José Antonio Álvarez Gundín
Manifiestos
Tal vez este final del curso político sea recordado como el de los manifiestos. Llevamos dos, uno a favor de una reforma federal del Estado y otro en contra del nacionalismo. Los dos vienen firmados por personas que, en muchos casos, han asumido grandes responsabilidades en la gestión pública durante los últimos treinta años. Nadie podrá decir que son ajenos a la actual realidad española. Hay que agradecerles que manifiesten con tanta claridad su disposición a continuar con su compromiso. Otra cosa es que, en vista de los resultados en este punto, resulte conveniente que sigan haciéndolo.
Ambos textos comparten otro aspecto, aunque éste es común a cualquier expresión del ser humano, sobre todo en cuestión de manifiestos político-intelectuales. Y es que ninguno de los dos parece decir del todo lo que quiere decir. En uno de ellos no acaba de saberse qué relación tienen términos como «federalismo» e «identidades» con el nacionalismo. En el otro, se diría que además del nacionalismo hay otro objeto de crítica, no explícito, que va referido a la política del Gobierno central. En ambos casos se trata de opciones legítimas –y no cabe dudar de la buena fe de los promotores y firmantes–, pero no ayudan a aclarar el debate.
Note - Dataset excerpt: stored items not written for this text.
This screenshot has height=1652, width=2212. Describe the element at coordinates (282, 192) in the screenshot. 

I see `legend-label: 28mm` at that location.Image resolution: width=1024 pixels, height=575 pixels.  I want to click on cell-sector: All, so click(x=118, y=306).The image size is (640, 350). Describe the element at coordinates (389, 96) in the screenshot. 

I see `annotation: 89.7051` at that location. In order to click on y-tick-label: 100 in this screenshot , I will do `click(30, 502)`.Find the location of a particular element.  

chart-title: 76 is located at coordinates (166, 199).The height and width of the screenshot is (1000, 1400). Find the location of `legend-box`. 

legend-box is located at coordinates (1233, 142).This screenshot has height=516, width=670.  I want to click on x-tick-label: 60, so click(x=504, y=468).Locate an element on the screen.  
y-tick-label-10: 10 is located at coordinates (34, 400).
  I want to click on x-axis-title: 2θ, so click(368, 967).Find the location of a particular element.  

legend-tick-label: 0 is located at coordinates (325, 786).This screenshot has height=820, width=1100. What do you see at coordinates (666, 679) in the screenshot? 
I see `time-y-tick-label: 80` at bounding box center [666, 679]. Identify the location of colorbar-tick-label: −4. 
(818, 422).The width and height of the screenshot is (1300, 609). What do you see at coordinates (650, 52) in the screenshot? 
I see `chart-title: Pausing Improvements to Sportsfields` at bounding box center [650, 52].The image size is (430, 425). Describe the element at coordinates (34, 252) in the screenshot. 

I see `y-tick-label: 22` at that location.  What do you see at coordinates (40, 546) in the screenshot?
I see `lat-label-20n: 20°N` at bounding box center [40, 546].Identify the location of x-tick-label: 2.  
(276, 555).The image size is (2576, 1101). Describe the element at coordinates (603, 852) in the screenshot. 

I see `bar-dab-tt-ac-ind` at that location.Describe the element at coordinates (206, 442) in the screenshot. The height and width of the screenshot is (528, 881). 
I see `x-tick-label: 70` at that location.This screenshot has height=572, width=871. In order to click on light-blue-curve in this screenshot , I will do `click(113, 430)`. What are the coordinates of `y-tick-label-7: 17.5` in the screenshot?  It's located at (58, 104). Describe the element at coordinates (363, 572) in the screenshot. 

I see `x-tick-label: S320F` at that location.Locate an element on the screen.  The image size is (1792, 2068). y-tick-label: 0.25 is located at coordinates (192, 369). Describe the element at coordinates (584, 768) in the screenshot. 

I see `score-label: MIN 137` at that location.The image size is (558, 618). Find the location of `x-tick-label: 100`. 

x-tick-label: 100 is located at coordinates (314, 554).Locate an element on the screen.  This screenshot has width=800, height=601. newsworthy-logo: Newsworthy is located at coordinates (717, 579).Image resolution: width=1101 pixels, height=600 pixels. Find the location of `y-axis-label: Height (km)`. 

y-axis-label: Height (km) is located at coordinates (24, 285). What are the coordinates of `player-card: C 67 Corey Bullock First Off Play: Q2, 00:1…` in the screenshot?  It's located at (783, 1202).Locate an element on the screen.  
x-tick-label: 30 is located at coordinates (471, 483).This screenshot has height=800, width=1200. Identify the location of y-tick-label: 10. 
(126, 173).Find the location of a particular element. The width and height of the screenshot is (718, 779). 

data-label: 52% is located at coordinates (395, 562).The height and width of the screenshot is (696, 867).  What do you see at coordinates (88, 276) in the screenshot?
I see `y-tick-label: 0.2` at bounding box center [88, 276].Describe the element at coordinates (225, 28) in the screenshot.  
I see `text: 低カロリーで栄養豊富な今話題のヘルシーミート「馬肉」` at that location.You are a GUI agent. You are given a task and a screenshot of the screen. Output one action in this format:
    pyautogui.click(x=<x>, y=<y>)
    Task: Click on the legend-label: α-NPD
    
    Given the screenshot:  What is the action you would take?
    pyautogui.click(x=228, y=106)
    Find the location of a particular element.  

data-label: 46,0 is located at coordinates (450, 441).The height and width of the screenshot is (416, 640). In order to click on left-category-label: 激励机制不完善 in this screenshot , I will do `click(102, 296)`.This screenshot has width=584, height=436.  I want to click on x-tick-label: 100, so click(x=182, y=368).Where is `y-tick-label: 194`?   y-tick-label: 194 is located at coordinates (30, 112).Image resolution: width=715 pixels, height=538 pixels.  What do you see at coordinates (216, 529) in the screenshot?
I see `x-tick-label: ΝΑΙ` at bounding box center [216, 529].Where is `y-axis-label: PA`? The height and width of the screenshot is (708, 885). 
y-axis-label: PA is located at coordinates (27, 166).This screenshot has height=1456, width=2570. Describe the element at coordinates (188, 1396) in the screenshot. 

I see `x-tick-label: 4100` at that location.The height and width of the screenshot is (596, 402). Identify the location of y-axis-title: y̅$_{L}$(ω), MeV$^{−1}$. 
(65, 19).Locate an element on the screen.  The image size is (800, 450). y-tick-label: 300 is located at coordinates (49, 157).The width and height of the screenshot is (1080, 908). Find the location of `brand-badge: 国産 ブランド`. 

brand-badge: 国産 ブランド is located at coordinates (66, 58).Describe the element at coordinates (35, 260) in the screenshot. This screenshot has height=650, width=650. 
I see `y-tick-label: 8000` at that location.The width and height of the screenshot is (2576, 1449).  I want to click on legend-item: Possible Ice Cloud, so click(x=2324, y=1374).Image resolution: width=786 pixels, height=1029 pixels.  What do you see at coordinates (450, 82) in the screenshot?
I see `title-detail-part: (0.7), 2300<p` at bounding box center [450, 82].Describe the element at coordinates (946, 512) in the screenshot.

Finalmente, en los dos manifiestos hay una ausencia clamorosa, que es la de la idea de España. No se trata de echar de menos la exaltación de la palabra España, menos aún su (mal) uso como arma política. Se trata de hablar de España para demostrar que la idea de nuestro país, el de todos, tiene un contenido concreto, capaz de integrar múltiples opciones, entre las cuales no están excluidos ni un posible federalismo ni la diversidad de culturas, lenguas, identidades, nacionalidades o incluso naciones españolas.
El problema al que nos enfrentamos no es el nacionalismo, que llegó para quedarse hace más de un siglo. Nuestro problema es la incapacidad de imaginar una idea de España, una respuesta concreta y realista a lo que significa ser español, en la que nos reconozcamos la mayoría de los españoles y que sirva de valladar a las tendencias destructivas de los nacionalismos. Por lo que estamos leyendo estos días, seguimos muy lejos de esto. De hecho, prevalece el consenso contrario: de España, en este sentido, no se habla. Eso es «españolismo». Los nacionalistas saben bien en qué términos está planteado el debate, o más bien el no debate. En eso consiste su fuerza desde hace muchos años.